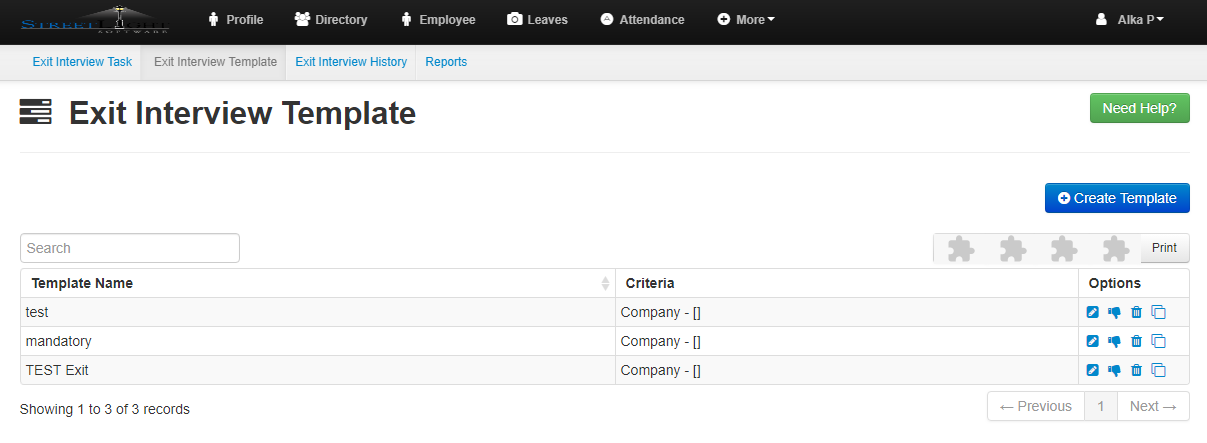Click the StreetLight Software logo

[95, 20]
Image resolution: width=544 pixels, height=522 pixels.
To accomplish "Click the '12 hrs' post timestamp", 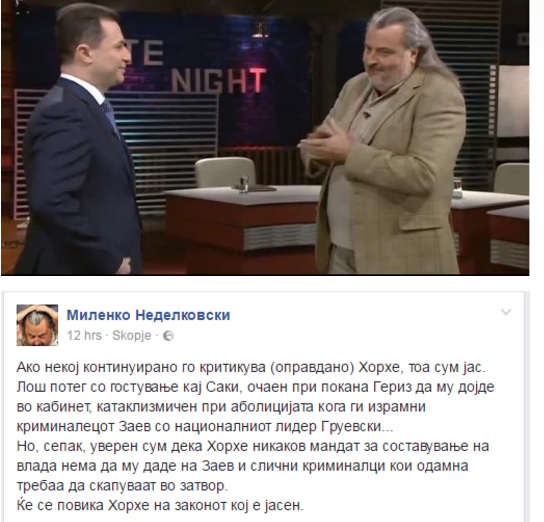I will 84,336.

============================================================

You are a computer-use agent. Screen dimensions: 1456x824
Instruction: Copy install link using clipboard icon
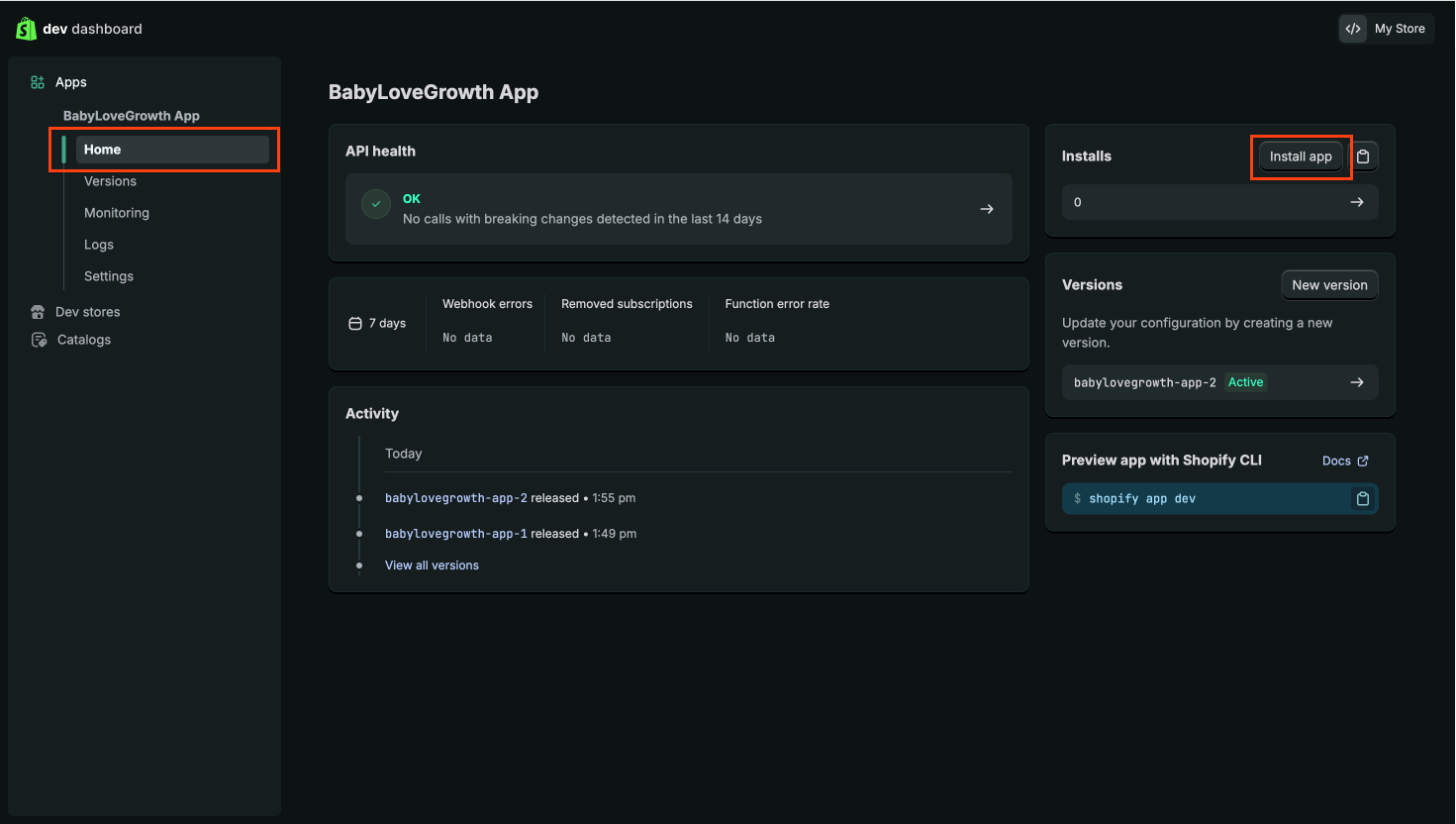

============================================================

Exercise details:
Reproduce word for word the material above, starting with the line that has "You are a computer-use" and stopping after the line that has "Instruction: Copy install".

Answer box:
You are a computer-use agent. Screen dimensions: 1456x824
Instruction: Copy install link using clipboard icon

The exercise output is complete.